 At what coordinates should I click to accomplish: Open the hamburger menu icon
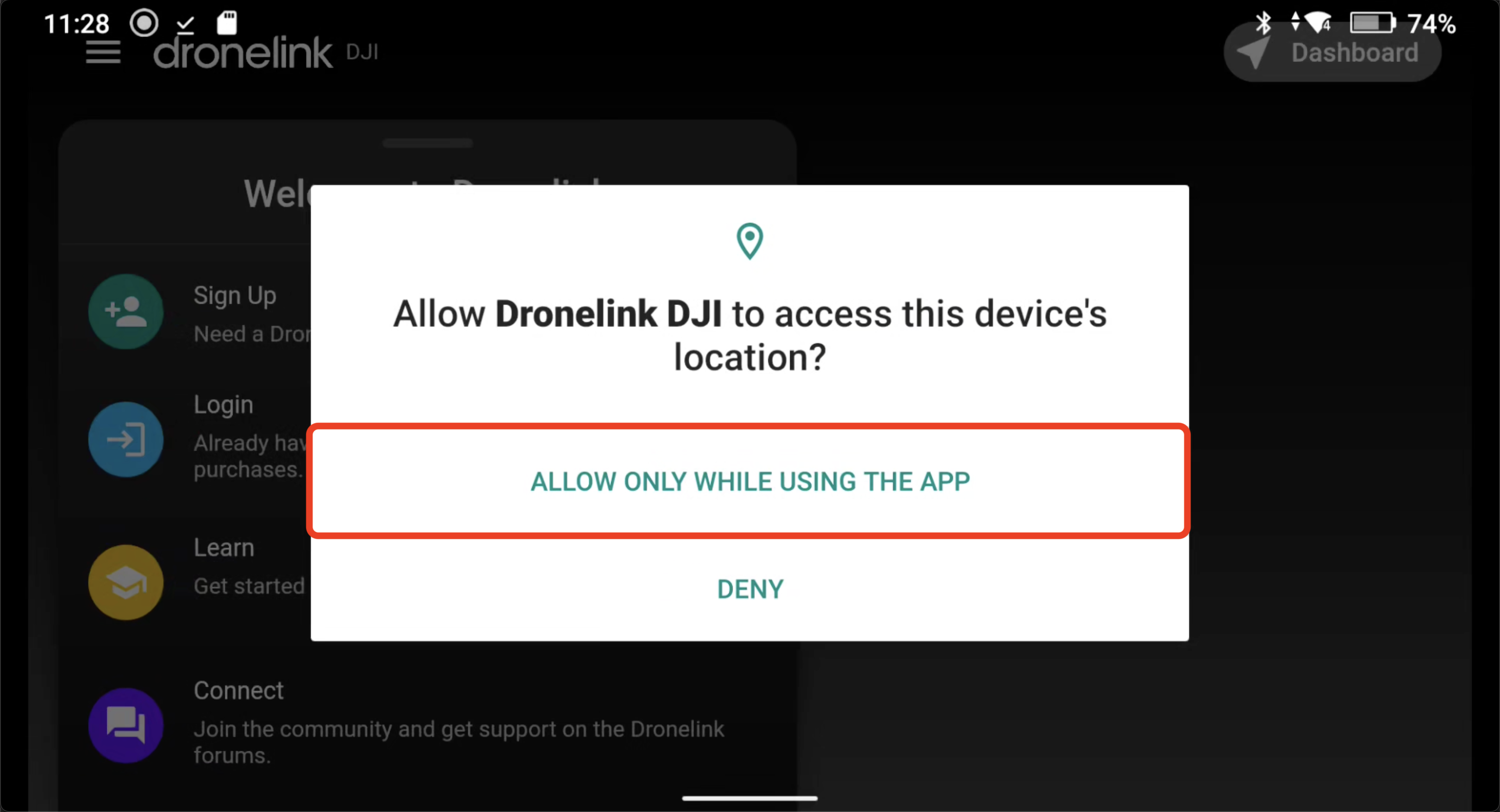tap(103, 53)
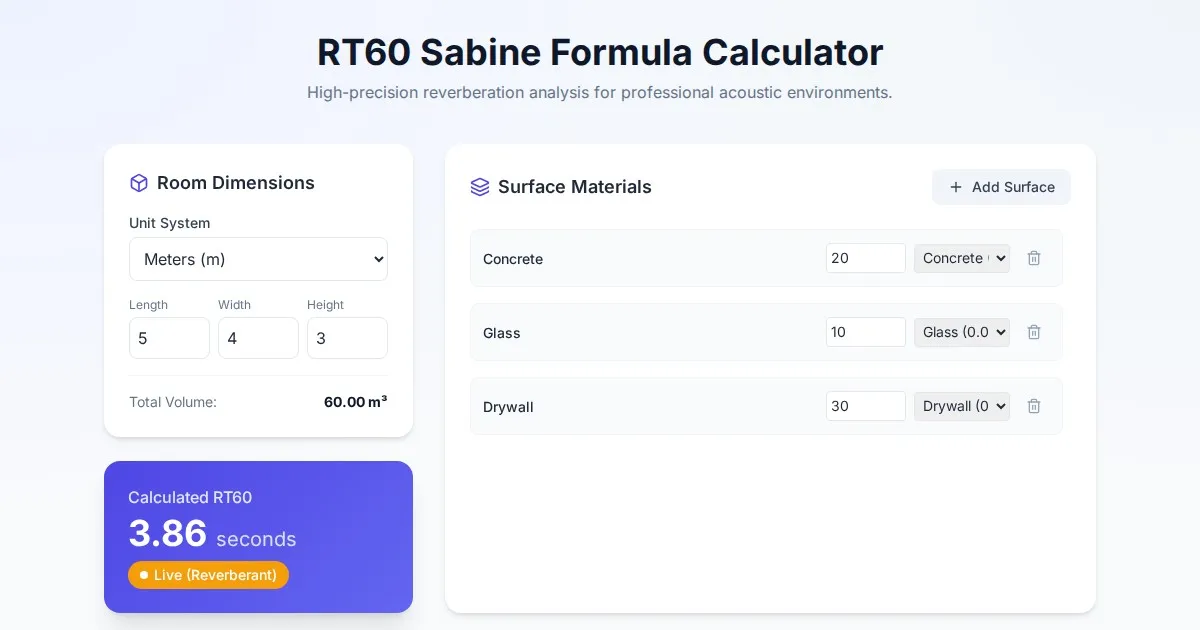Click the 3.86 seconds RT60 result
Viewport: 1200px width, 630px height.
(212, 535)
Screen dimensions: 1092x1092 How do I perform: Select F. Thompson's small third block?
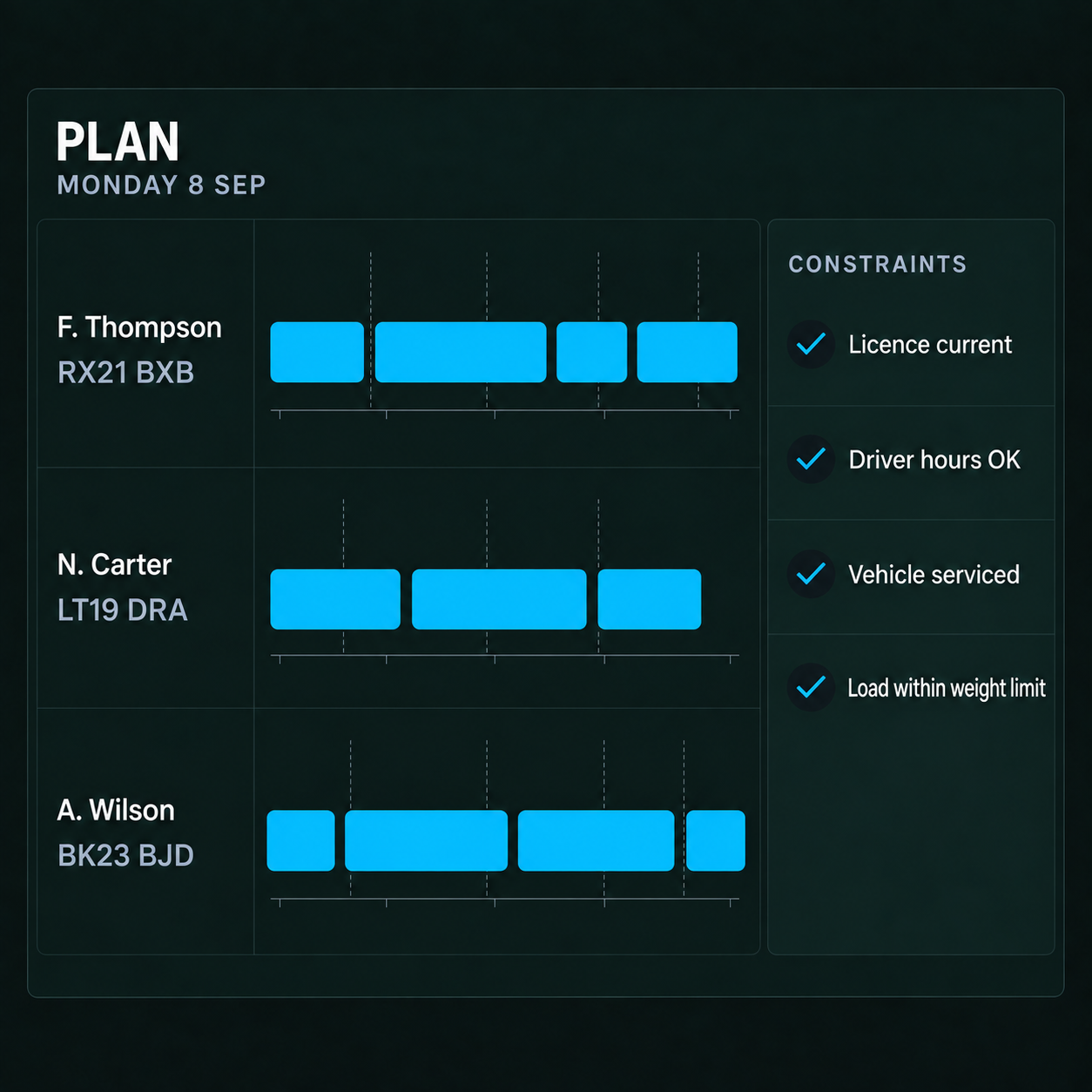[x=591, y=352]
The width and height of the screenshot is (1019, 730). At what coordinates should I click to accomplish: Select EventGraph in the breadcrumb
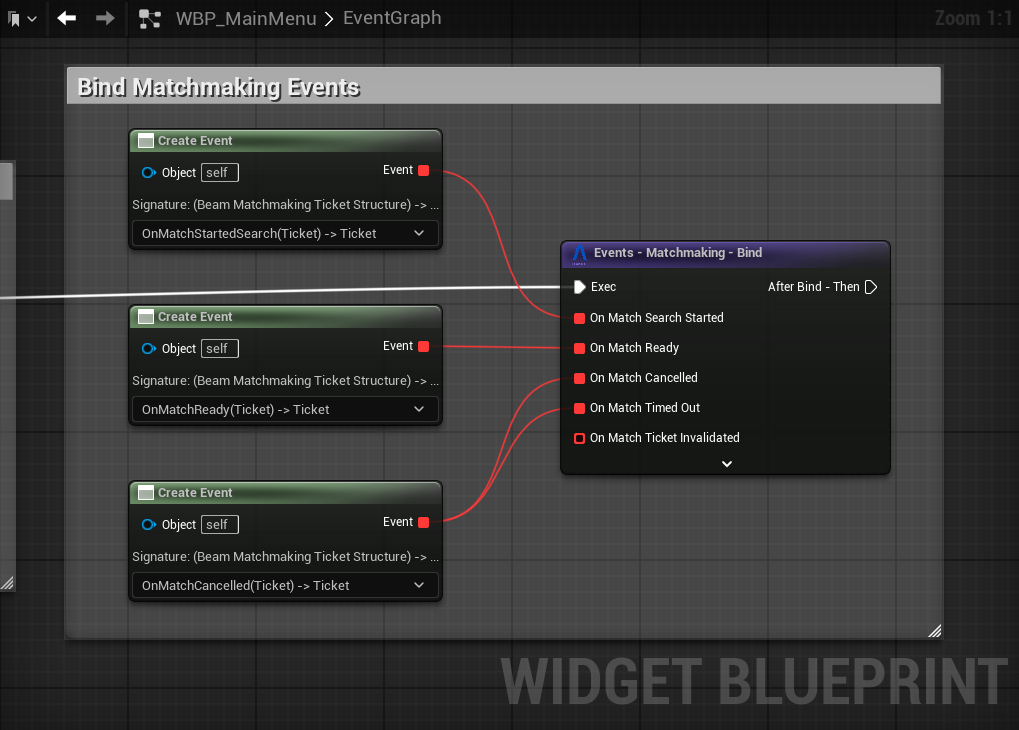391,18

BRIEF: For this exercise, the lines from the one containing "Screen dimensions: 1092x1092" through the last line of the entries above are to be output exactly, both included, and pictures are skipped.

EXERCISE RESULT:
Screen dimensions: 1092x1092 How do I perform: Select F. Thompson's small third block?
[x=591, y=352]
The width and height of the screenshot is (1019, 730). At what coordinates should I click to accomplish: Select EventGraph in the breadcrumb
391,18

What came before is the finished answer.